肺胞蛋白症はサーファクタントの生成又は分解過程障害により、肺胞腔内にサーファクタント由来物質である好酸性の顆粒状の蛋白様物質が異常に貯留する疾患であり、日本の指定難病に登録されています。今回、この肺胞蛋白症の日本の疫学データが報告されました。
日本の指定難病データベースに登録された肺胞蛋白症の疫学データが報告されました。3分の2が重症度3以上の方で、4分の1が酸素療法や全肺洗浄を施行されているようです。
さらに詳しく解説(専門的な内容です)
背景
自己免疫性肺胞蛋白症(APAP)および先天性・遺伝性PAPは、2015年に日本国内において難病の指定を受けた。それ以降、全国指定難病データベース(NDDID)に登録された患者のうち、一定の要件を満たした患者が医療費助成の対象となった。
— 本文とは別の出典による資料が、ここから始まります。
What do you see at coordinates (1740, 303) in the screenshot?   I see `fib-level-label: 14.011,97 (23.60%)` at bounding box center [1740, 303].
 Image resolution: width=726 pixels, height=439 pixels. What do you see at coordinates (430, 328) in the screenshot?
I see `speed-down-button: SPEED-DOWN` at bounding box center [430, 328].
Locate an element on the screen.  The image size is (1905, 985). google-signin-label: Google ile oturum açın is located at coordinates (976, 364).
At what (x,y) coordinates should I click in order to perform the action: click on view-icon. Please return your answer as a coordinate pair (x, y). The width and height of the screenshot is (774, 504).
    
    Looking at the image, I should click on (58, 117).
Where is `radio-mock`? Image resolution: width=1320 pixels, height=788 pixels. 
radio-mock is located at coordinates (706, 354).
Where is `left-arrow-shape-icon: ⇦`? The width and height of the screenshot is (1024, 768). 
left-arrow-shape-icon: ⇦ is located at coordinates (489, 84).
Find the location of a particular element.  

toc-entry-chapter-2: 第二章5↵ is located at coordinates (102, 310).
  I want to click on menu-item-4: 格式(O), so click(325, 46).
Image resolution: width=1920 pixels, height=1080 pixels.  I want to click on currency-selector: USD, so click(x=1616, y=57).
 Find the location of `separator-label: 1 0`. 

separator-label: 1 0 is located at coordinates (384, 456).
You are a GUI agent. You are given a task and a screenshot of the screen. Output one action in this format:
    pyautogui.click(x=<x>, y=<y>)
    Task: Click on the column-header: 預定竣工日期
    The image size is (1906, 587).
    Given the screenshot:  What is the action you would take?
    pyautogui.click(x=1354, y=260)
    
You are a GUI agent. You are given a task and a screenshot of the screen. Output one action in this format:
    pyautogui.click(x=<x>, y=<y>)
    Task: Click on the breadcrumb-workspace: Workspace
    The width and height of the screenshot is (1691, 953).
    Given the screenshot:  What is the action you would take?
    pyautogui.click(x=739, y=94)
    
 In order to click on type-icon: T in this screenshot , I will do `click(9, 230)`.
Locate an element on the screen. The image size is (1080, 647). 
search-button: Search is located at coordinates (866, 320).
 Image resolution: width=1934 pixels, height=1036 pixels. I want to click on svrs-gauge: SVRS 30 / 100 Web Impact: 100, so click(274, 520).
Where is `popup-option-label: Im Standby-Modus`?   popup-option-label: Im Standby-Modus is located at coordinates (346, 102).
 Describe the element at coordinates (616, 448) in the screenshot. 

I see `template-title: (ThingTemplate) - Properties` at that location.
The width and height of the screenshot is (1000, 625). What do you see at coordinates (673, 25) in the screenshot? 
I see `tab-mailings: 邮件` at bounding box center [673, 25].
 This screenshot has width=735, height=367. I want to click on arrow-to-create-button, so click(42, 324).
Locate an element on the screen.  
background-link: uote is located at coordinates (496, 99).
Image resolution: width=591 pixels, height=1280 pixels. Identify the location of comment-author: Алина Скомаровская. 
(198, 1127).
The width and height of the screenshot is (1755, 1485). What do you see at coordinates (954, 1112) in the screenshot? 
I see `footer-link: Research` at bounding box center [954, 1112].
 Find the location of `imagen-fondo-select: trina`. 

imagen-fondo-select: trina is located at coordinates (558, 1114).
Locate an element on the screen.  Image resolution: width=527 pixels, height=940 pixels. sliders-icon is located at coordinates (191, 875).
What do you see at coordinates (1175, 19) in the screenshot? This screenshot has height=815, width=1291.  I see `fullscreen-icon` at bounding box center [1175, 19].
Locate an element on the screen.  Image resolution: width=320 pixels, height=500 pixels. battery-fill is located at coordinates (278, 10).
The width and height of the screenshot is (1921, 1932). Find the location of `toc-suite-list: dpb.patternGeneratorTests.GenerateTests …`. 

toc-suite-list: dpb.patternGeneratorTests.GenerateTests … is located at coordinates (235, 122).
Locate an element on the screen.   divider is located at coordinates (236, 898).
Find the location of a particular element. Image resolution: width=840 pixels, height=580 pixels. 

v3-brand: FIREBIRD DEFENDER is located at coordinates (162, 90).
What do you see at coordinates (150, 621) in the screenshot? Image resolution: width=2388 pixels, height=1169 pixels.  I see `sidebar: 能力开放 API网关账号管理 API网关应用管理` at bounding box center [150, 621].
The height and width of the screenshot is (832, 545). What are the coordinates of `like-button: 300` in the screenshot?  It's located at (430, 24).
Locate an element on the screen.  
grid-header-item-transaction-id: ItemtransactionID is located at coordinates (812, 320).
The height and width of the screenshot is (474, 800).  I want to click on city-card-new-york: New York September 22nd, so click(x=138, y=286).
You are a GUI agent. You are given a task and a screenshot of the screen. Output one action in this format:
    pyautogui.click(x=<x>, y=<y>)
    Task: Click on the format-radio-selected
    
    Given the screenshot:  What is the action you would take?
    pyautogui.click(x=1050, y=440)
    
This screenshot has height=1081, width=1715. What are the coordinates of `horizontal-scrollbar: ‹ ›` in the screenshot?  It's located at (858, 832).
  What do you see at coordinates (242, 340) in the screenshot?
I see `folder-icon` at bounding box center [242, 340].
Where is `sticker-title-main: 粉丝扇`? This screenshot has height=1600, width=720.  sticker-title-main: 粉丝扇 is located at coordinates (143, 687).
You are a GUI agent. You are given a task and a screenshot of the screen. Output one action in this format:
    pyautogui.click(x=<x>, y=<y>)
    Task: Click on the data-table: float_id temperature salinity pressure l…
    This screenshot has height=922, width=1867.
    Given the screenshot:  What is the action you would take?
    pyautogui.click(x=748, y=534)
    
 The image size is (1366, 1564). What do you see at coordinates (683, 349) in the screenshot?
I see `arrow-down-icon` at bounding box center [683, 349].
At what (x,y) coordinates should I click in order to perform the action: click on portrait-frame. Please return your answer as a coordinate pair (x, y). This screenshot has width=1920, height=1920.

PAP患者の管理プロトコルの開発には、最近のデータを用いた疫学研究が必要である。
方法
2015年から2020年にかけて日本のNDDIDに登録された患者のデータを用いて、PAPの疫学と特徴を記述する初の全国的な研究を実施した。
患者のデモグラフィック、診断、疾患重症度スコア(DSS)、症状、検査結果、治療法に焦点を当てた。
結果
PAP患者110名を確認し、そのうち96.4%がAPAP/特発性PAP(IPAP)であった。
年齢中央値は58歳で、やや男性優位であった。
ほとんどの患者はDSSが3以上(64.5%)で、症状(例:労作時呼吸困難)を認めた。
胸部HRCTでは、一般に、すりガラス影とcrazy pavingの所見を認めた。
肺機能は、DLCOを除き、比較的保たれていた。
治療的全肺洗浄および/または気管支肺胞洗浄を受けた患者は27.4%のみで、25%は長期の酸素療法を必要とした。
血清中のKL-6、SP-D、LDHの値はDSSと有意かつ正の相関があった。
結論
NDDIDに登録された患者の多くは、DSS≧3のAPAP/IPAPであり、約4分の1は長期の酸素療法と肺胞洗浄を必要としていた。この結果は、日本におけるDSS 3以上のAPAP/IPAPの有病率と臨床実践に関する重要な詳細を提供するものである。